■ **What you will do**
Nothing in the records may be left out or altered; reproduce them all exactly.

*** Given records ***

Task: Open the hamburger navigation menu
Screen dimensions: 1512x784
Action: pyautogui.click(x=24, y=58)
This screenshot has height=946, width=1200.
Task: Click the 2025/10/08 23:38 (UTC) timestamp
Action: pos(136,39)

*** End of Given records ***

■ **Answer to the exercise**
Task: Open the hamburger navigation menu
Screen dimensions: 1512x784
Action: pyautogui.click(x=24, y=58)
This screenshot has height=946, width=1200.
Task: Click the 2025/10/08 23:38 (UTC) timestamp
Action: pos(136,39)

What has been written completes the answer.